We'd extend the HTTP here, I guess.

Cheers
Jan
--

>
>
> --Søren
>
> -- 
> Søren Hilmer, M.Sc., M.Crypt.
> wideTrail            Phone: +45 25481225
> Pilevænget 41        Email: sh@widetrail.dk
> DK-8961  Allingåbro  Web: www.widetrail.dk
>
> On Thu, April 3, 2008 22:34, Jan Lehnardt wrote:
>> Heya,
>>
>> I decided to push forward the HTTP API for fulltext search.
>>
>> For the sake of KISS I only enabled database wide searching
>> with NO consideration of views within CouchDB. For now.
>>
>> You can now query http://couchdb/database?<urlencodedquerystring>
>> and get a list of matching document ids and scores back
>> as shown in this screenshot:
>>
>> http://www.flickr.com/photos/janlehnardt/2385218843/
>>
>> This is not the end of this development of course. We still
>> want to be able to use views to specify what to index and
>> we probably want that to be in CouchDB as per earlier
>> discussions. My focus here was getting out something
>> that works instead of empty promises.
>>
>> One more note: This is only available in the mochiweb
>> branch (that could use some developer attention *hint*,
>> there are only a handful of failing tests to fix).
>>
>> Cheers
>> Jan
>> --
>>
>
>
>


Re: Fulltext HTTP API

Posted by Søren Hilmer <sh...@widetrail.dk>.
Great!!

In relation I am working on indexing using this algorithm:

when database change notification is received
   1. find document changed
   2. for all views defined in the fulltext design document
      a. get view with startkey_docid=<docid for changed doc> and count=1
      b. if total_rows is 1 then re-index this view for this document

Makes sense?

I guess I could save a lookup if a views query could be restricted based
on document revision.

For searching I need to do something similar, as the best idea I have come
up with is to still use the document id in the Lucene index, and then do
the same starkey_docid,count=1 for the view, if the return value in the
design document is specified to view.
For this to make sense the search-api needs to be extended with the view
you are searching, or do we want to always search all views defined in the
designdoc?

--Søren

-- 
Søren Hilmer, M.Sc., M.Crypt.
wideTrail            Phone: +45 25481225
Pilevænget 41        Email: sh@widetrail.dk
DK-8961  Allingåbro  Web: www.widetrail.dk

On Thu, April 3, 2008 22:34, Jan Lehnardt wrote:
> Heya,
>
> I decided to push forward the HTTP API for fulltext search.
>
> For the sake of KISS I only enabled database wide searching
> with NO consideration of views within CouchDB. For now.
>
> You can now query http://couchdb/database?<urlencodedquerystring>
> and get a list of matching document ids and scores back
> as shown in this screenshot:
>
> http://www.flickr.com/photos/janlehnardt/2385218843/
>
> This is not the end of this development of course. We still
> want to be able to use views to specify what to index and
> we probably want that to be in CouchDB as per earlier
> discussions. My focus here was getting out something
> that works instead of empty promises.
>
> One more note: This is only available in the mochiweb
> branch (that could use some developer attention *hint*,
> there are only a handful of failing tests to fix).
>
> Cheers
> Jan
> --
>



Re: Fulltext HTTP API

Posted by Jan Lehnardt <ja...@apache.org>.
On Apr 3, 2008, at 23:14, Noah Slater wrote:
> What specifically do you use in the query string?

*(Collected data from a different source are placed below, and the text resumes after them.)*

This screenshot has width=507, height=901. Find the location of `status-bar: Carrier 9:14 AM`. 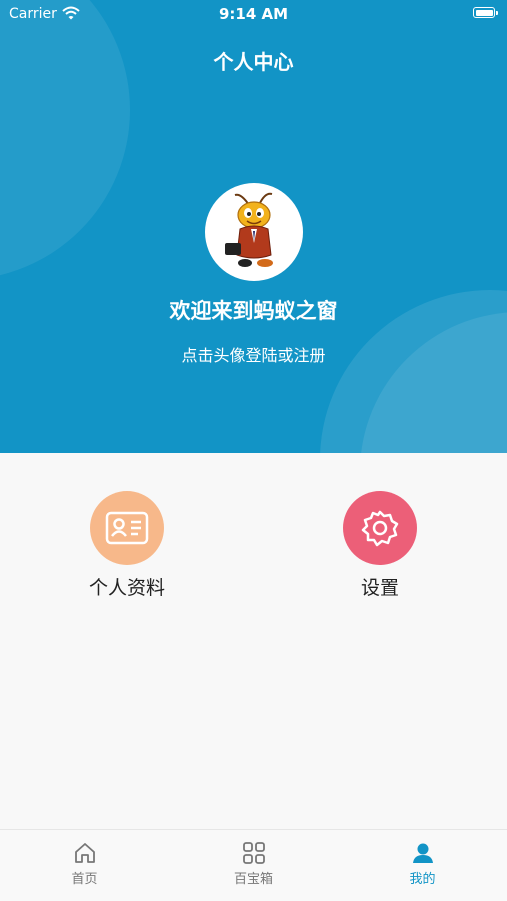

status-bar: Carrier 9:14 AM is located at coordinates (254, 14).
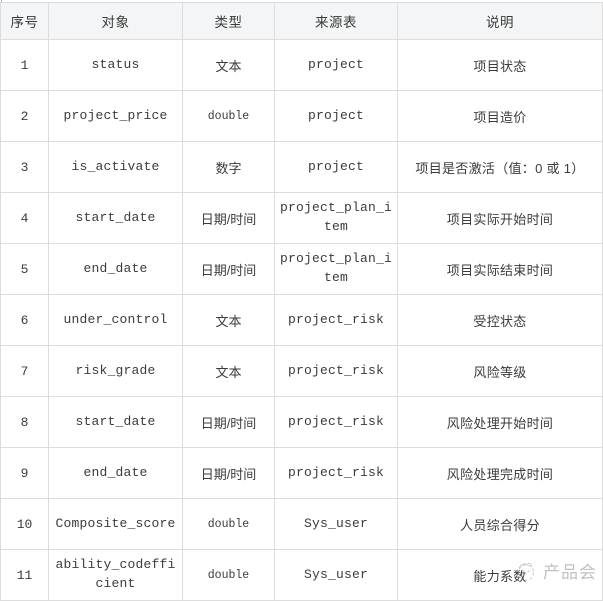 This screenshot has height=601, width=603. I want to click on cell-description: 受控状态, so click(500, 320).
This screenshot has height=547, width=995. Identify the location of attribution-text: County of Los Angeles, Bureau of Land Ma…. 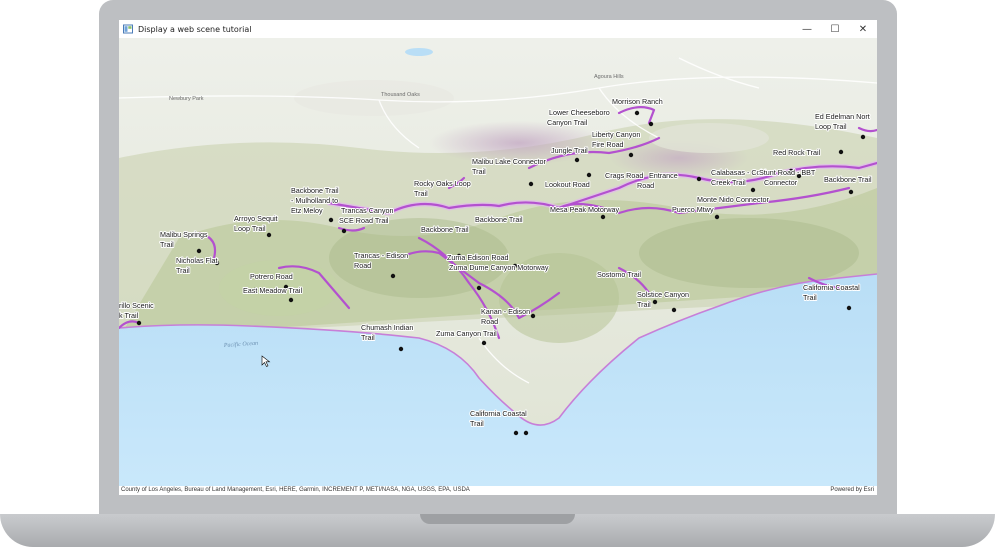
(296, 490).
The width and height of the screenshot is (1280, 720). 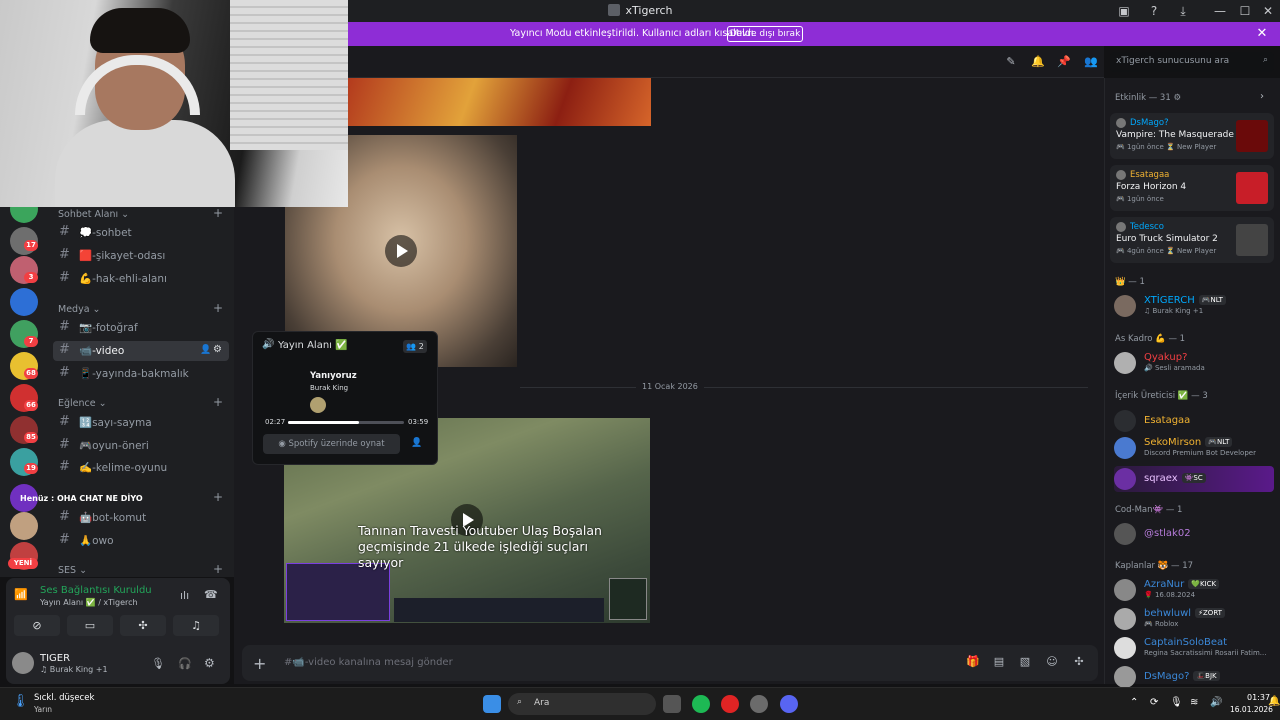 What do you see at coordinates (206, 350) in the screenshot?
I see `invite-icon: 👤` at bounding box center [206, 350].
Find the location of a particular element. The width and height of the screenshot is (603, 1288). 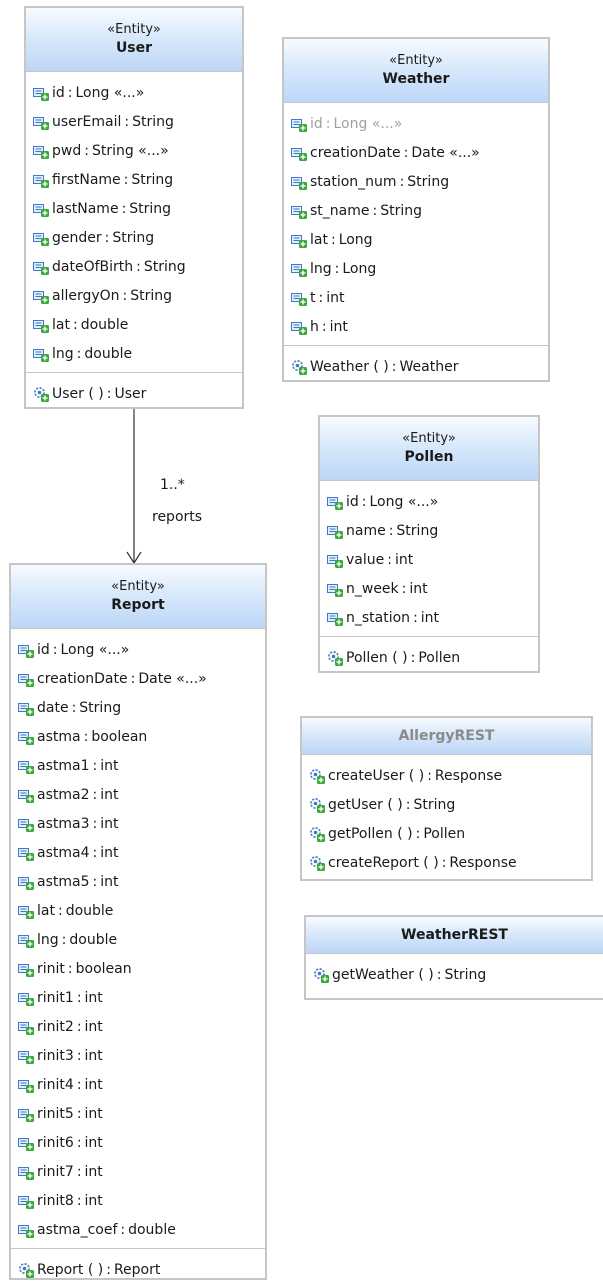

attribute-name: date is located at coordinates (53, 708).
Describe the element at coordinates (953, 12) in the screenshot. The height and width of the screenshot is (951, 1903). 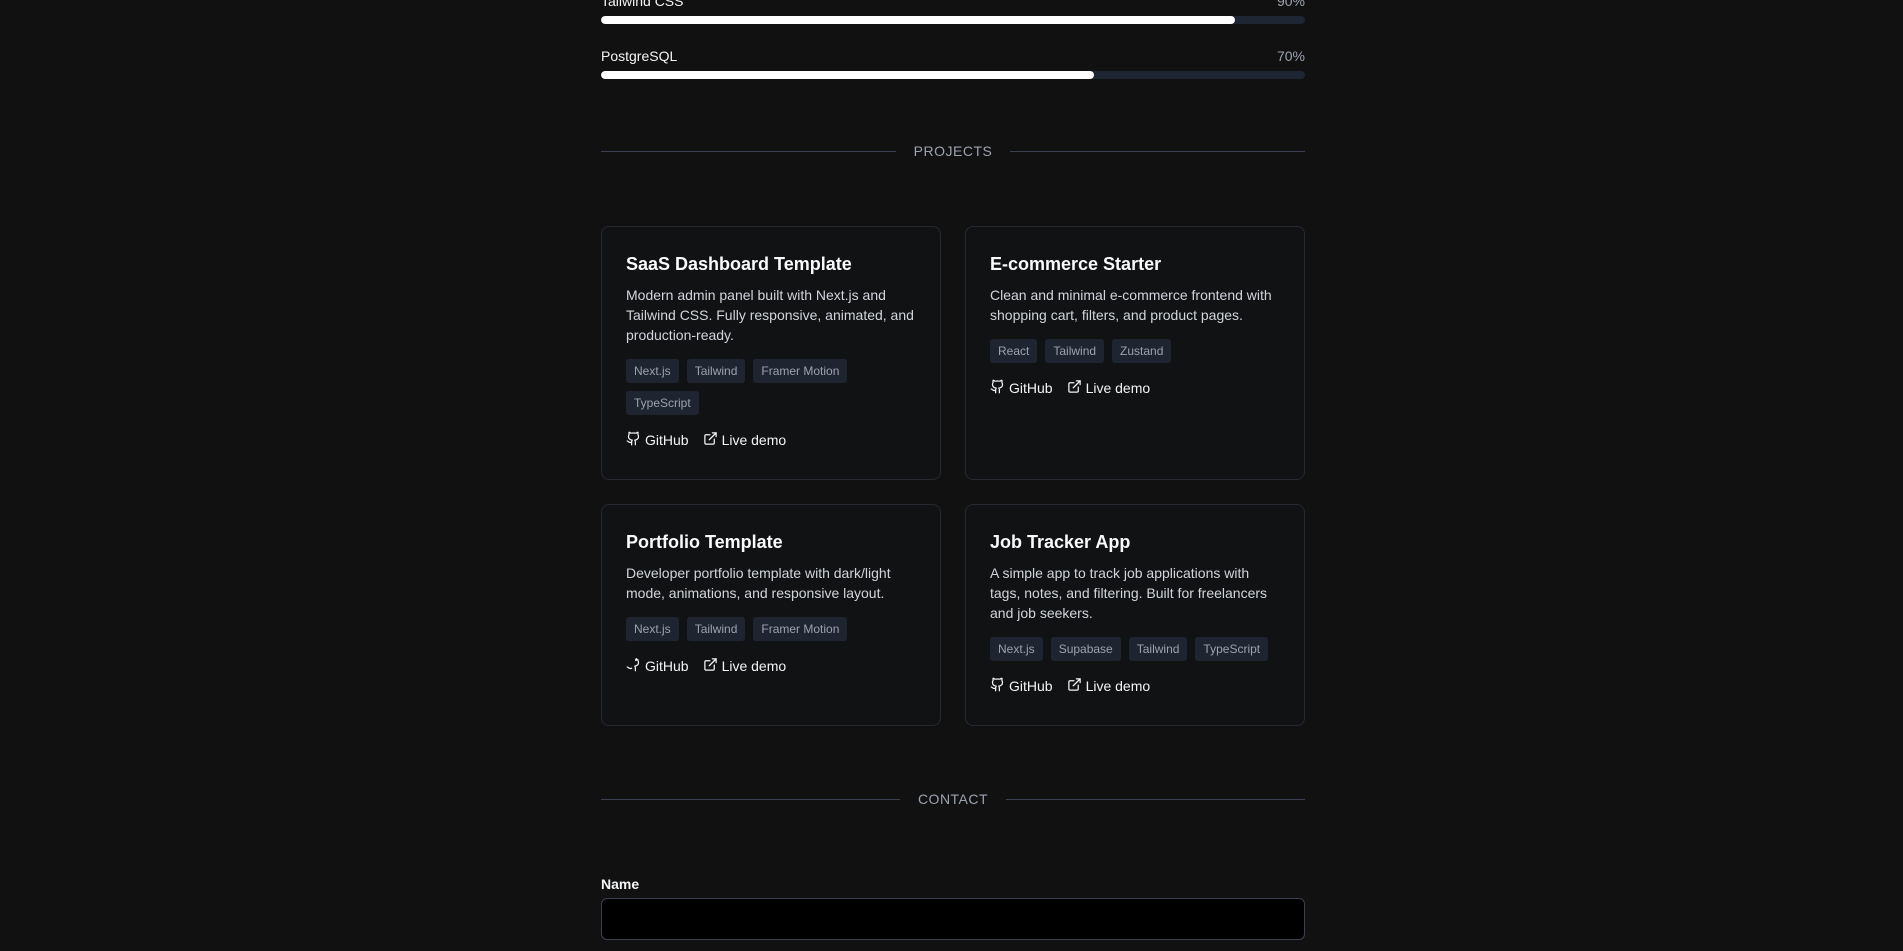
I see `skill-tailwind: Tailwind CSS 90%` at that location.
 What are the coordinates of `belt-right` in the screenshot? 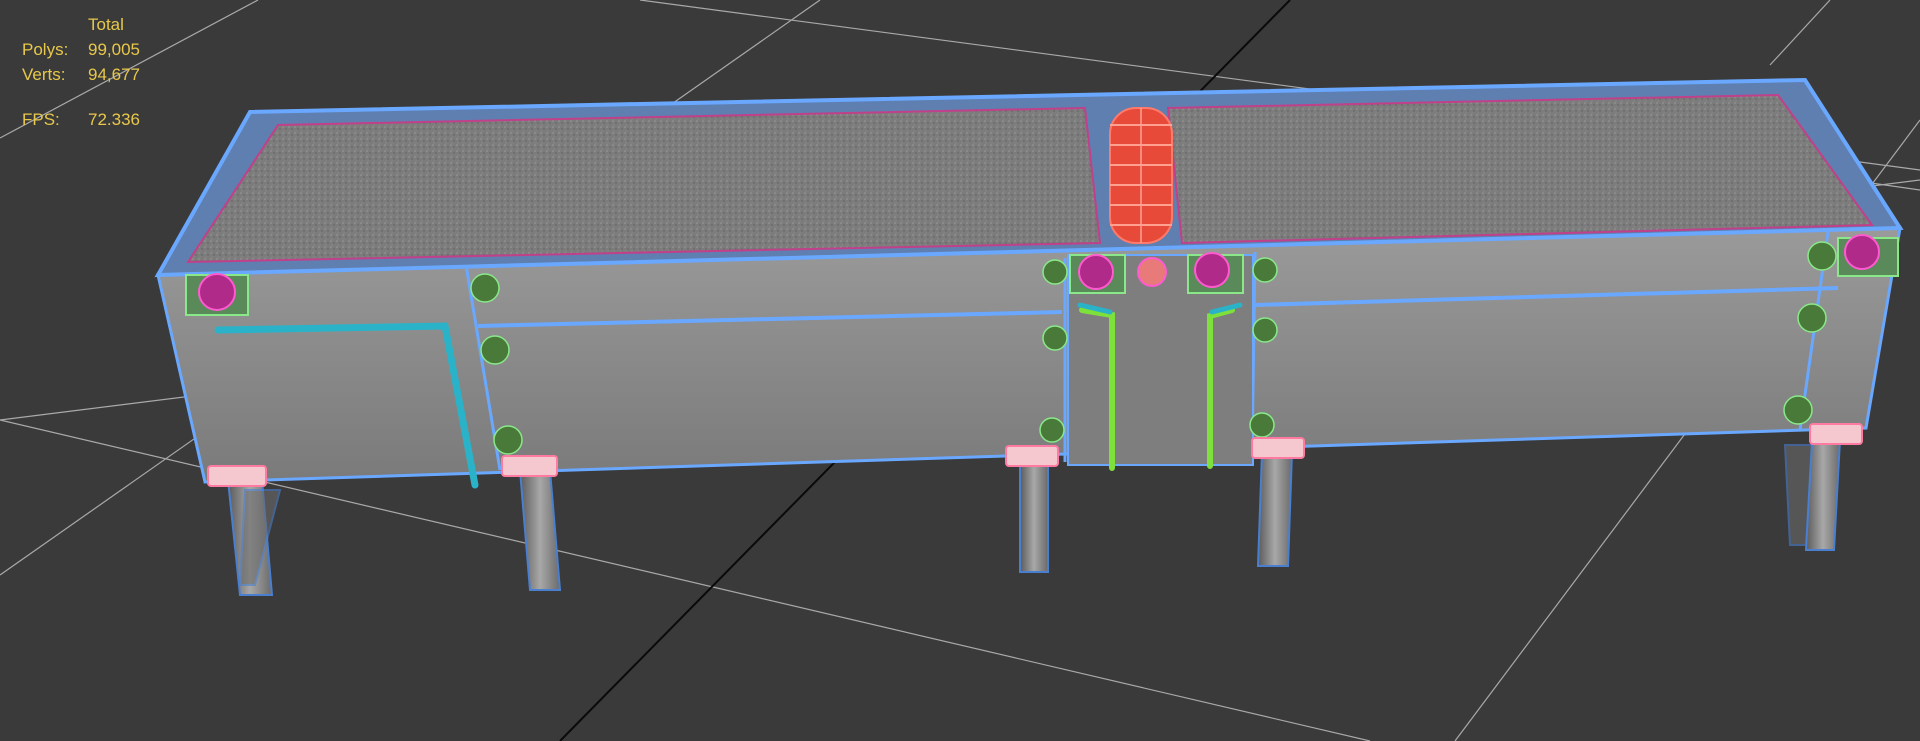 It's located at (1520, 169).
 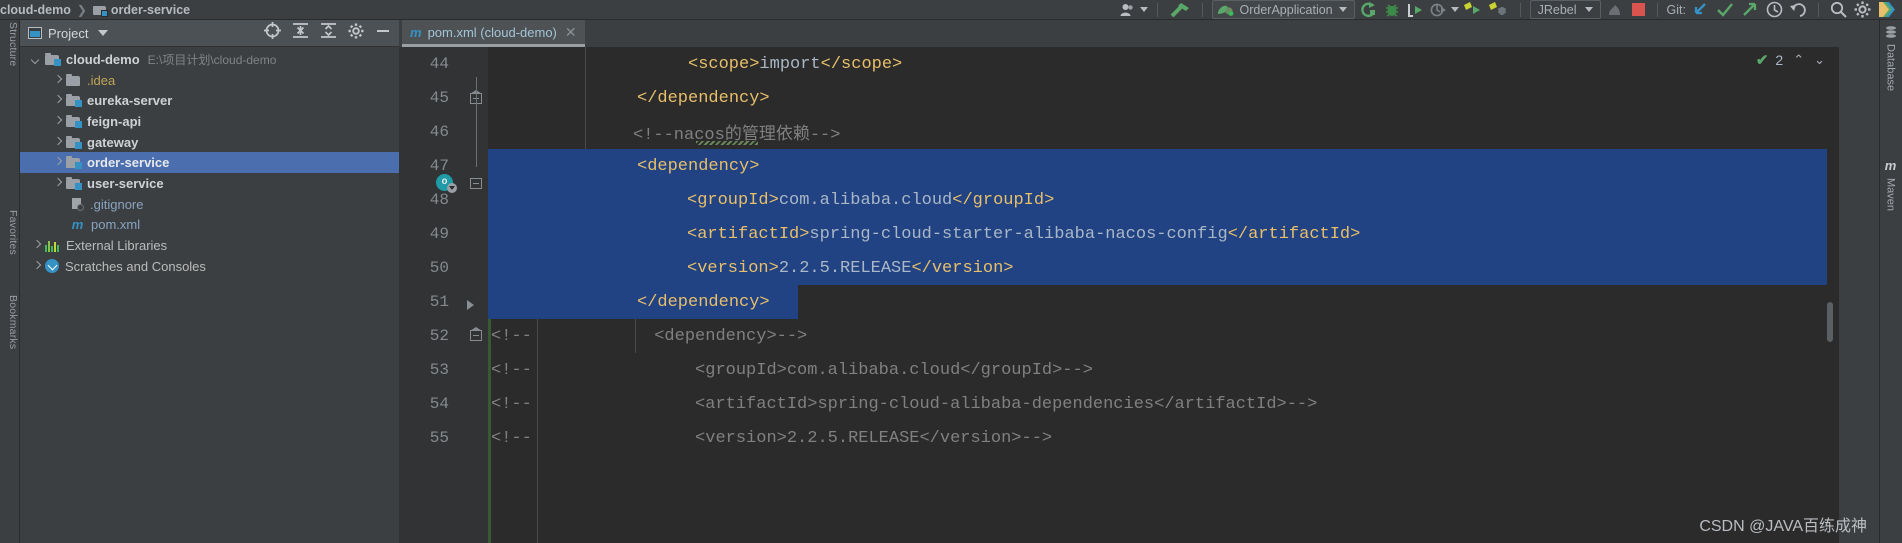 What do you see at coordinates (210, 266) in the screenshot?
I see `tree-row-scratches-and-consoles: Scratches and Consoles` at bounding box center [210, 266].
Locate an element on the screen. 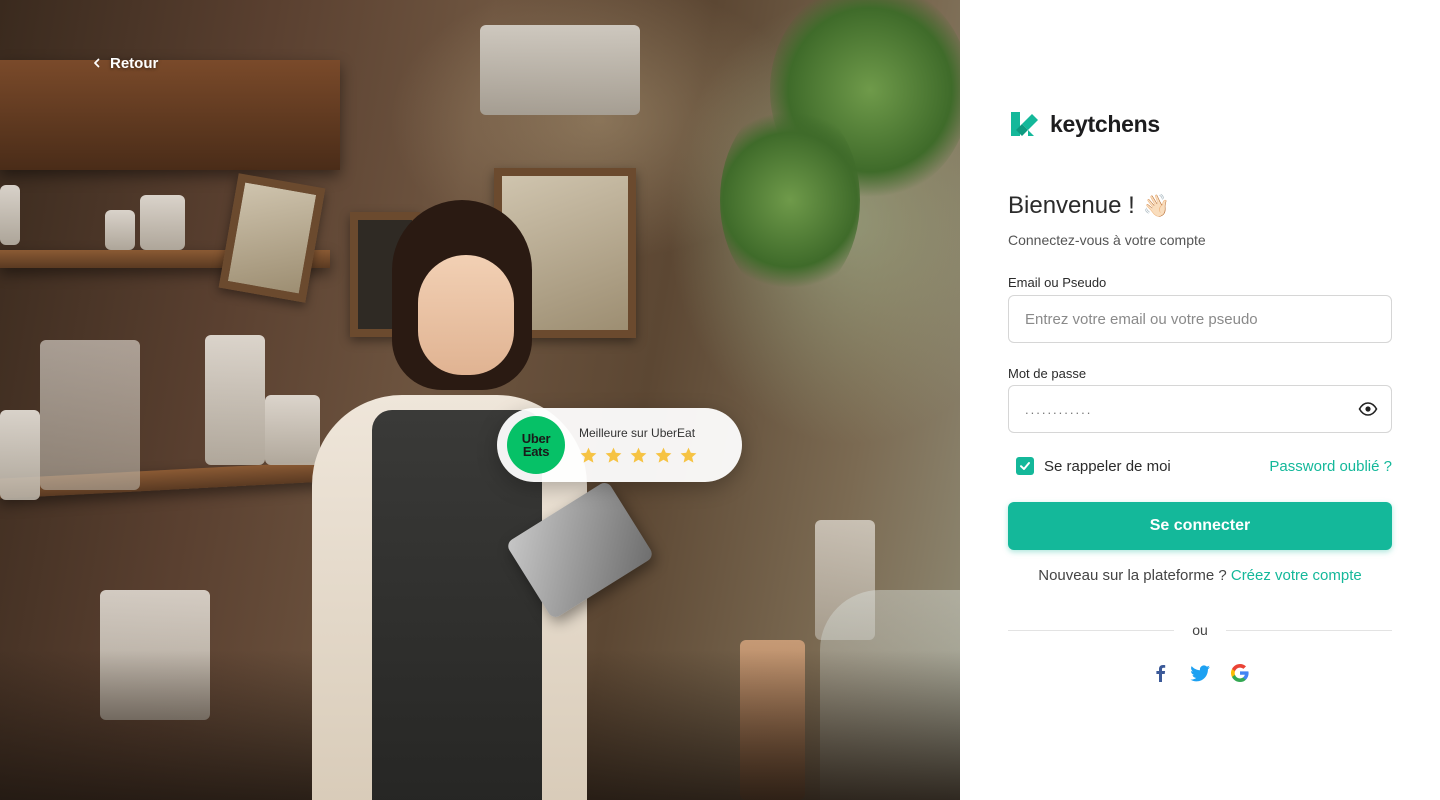 The width and height of the screenshot is (1440, 800). password-wrapper is located at coordinates (1200, 409).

That entirely depends on what search engine you
run in the backend and then whatever that understands.
CouchDB just hands it through.

Cheers
Jan
--


Re: Fulltext HTTP API

Posted by Noah Slater <ns...@bytesexual.org>.
What specifically do you use in the query string?

On Thu, Apr 03, 2008 at 10:34:33PM +0200, Jan Lehnardt wrote:
> Heya,
>
> I decided to push forward the HTTP API for fulltext search.
>
> For the sake of KISS I only enabled database wide searching
> with NO consideration of views within CouchDB. For now.
>
> You can now query http://couchdb/database?<urlencodedquerystring>
> and get a list of matching document ids and scores back
> as shown in this screenshot:
>
> http://www.flickr.com/photos/janlehnardt/2385218843/
>
> This is not the end of this development of course. We still
> want to be able to use views to specify what to index and
> we probably want that to be in CouchDB as per earlier
> discussions. My focus here was getting out something
> that works instead of empty promises.
>
> One more note: This is only available in the mochiweb
> branch (that could use some developer attention *hint*,
> there are only a handful of failing tests to fix).
>
> Cheers
> Jan
> --

-- 
Noah Slater <http://bytesexual.org/>